WHAT TO DO ->
Rewrite everything from the line containing "You are a computer-use agent. 1177x554" down through the end of the rows, swapping "Instruction" for "Command" and keeping all else unchanged. Leave the pictures out of your answer.
— begin DATA PROVIDED —
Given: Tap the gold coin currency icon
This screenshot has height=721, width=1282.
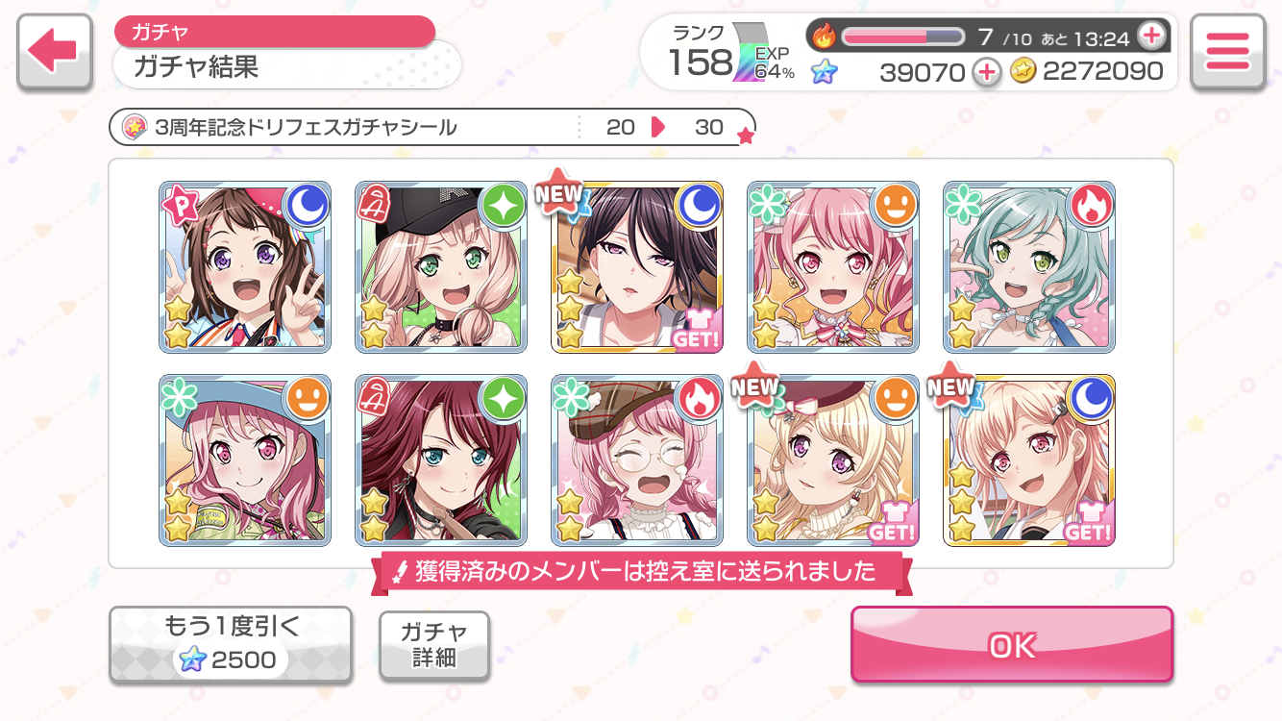Looking at the screenshot, I should click(x=1023, y=71).
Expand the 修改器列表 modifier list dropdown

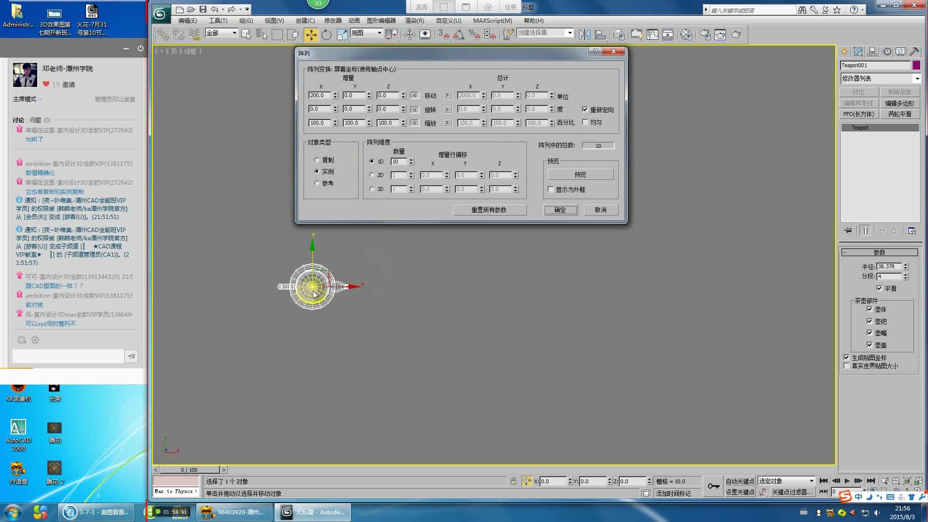click(x=918, y=78)
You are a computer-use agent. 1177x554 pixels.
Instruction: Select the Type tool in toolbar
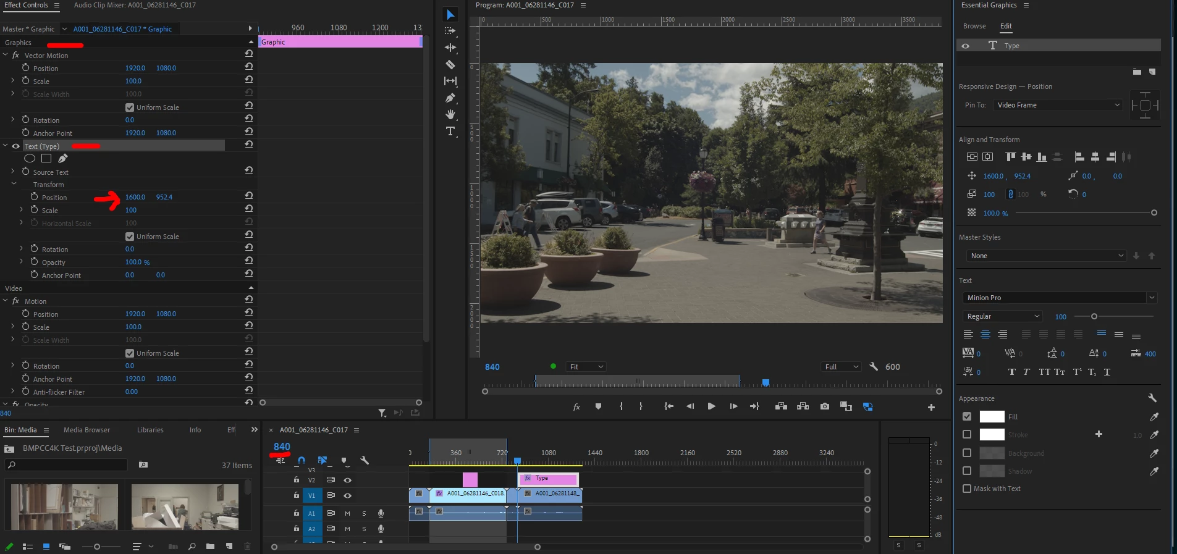click(x=450, y=131)
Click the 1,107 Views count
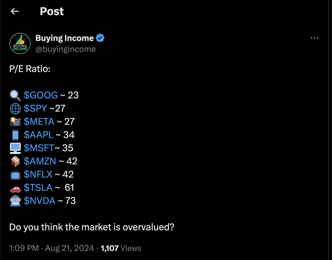This screenshot has width=332, height=260. coord(121,248)
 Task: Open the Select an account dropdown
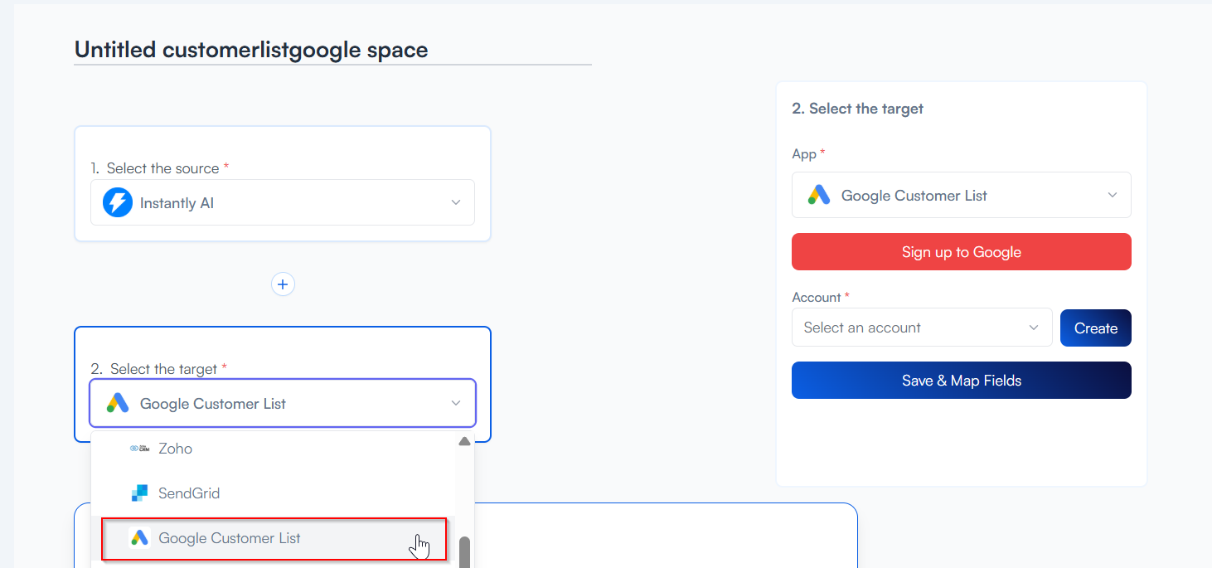921,328
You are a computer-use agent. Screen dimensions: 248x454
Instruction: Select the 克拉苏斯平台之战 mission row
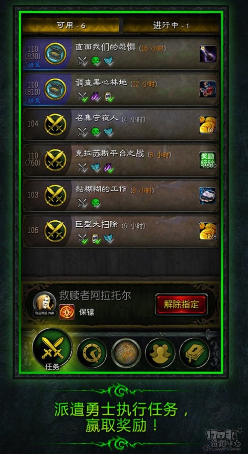point(121,160)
— end DATA PROVIDED —
FINISHED EXERCISE ->
You are a computer-use agent. 1177x554 pixels.
Command: Select the Type tool in toolbar
click(x=450, y=131)
Click the 1,107 Views count
This screenshot has width=332, height=260. coord(121,248)
 Task: Open the Select an account dropdown
921,328
You are a computer-use agent. Screen dimensions: 248x454
Command: Select the 克拉苏斯平台之战 mission row
point(121,160)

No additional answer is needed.